Menurutnya, salah satu permasalahan yang dihadapi oleh pelaku perikanan adalah tingginya susut hasil perikanan dan limbah buangan hasil perikanan. Susut hasil (food loss) perikanan adalah keseluruhan nilai kerugian pascapanen hasil perikanan akibat terjadinya kerusakan pada ikan, yang terjadi mulai dari saat ikan ditangkap sampai ke tangan konsumen. Ada beberapa tipe susut hasil yang dikenal, yaitu susut fisik (physical loss), susut mutu (quality loss), susut akibat tekanan pasar (market force loss), susut nutrisi (nutritional loss), susut fungsional (functional loss), dan susut finansial (financial loss).

Untuk itu, pihaknya sudah melakukan berbagai riset, termasuk tentang penyusutan tersebut. Hasil penelitian selanjutnya disebar ke masyarakat untuk diterapkan.

BRSDM dan JP2GI juga telah bekerjasama melakukan serangkaian riset dalam rangka penanggulangan stunting melalui peningkatan konsumsi ikan di 15 lokasi prioritas, yaitu Medan, Jakarta, Cilacap, Probolinggo, Jembrana, Yogyakarta, Tegal, Bitung, Ambon, Kupang, Banyuwangi, Serang, Pariaman, Bantul, dan Sorong. Yang diteliti adalah tingkat konsumsi masyarakat akan protein. Hasil penelitian menunjukkan banyaknya kasus stunting yang terjadi di masyarakat. Hal ini mengukuhkan persepsi untuk mendorong peningkatan konsumsi ikan di masyarakat untuk menghasilkan generasi baru yang sehat dan cerdas dengan pertumbuhan yang baik, yang diharapkan menjadi kekuatan Bangsa Indonesia di masa mendatang.

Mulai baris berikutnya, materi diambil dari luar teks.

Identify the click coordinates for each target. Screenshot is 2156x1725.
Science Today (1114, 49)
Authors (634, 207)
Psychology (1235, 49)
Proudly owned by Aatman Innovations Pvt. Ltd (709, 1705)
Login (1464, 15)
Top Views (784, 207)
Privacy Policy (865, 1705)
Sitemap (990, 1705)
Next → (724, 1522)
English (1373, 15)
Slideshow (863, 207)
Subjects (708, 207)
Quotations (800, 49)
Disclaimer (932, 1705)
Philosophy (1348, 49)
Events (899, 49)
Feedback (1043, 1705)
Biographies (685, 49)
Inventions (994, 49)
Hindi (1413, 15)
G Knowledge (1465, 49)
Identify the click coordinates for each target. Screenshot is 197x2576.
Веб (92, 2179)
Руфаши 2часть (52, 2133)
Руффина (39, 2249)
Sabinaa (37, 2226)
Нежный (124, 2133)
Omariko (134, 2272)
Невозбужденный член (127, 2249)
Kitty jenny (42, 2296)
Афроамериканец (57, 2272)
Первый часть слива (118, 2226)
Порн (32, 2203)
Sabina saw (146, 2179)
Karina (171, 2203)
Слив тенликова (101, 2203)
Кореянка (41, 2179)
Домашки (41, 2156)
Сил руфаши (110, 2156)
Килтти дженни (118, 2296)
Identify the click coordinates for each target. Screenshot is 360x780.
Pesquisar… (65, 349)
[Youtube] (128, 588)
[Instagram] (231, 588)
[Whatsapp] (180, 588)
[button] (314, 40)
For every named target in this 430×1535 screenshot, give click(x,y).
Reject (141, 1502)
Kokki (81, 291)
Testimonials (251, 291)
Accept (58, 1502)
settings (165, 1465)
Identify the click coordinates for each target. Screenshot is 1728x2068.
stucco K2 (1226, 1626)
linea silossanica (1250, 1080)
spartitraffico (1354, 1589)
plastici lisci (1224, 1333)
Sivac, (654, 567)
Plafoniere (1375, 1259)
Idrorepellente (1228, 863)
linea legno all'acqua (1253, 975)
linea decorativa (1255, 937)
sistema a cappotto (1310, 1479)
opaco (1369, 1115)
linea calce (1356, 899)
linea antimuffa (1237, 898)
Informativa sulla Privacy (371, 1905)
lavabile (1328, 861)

Sjarief mengaku pihaknya mengapresiasi lokakarya yang diselenggarakan JP2GI ini dan mengajak JP2GI untuk ke depannya membangun tema-tema baru, misalnya pengembangan pola makan. Sebagai contoh, ikan diolah dan dimasukkan ke dalam makanan yang tidak terlalu kuat terasa rasa ikannya dengan menghilangkan bau amis, sehingga masyarakat yang tidak terbiasa makan ikan dapat mengonsumsinya. Ikan juga dijadikan bahan makanan ringan yang menarik untuk anak-anak. Dengan demikian, masyarakat tersebut belajar mengonsumsi ikan secara bertahap, untuk nantinya dapat mengonsumsi ikan segar secara utuh.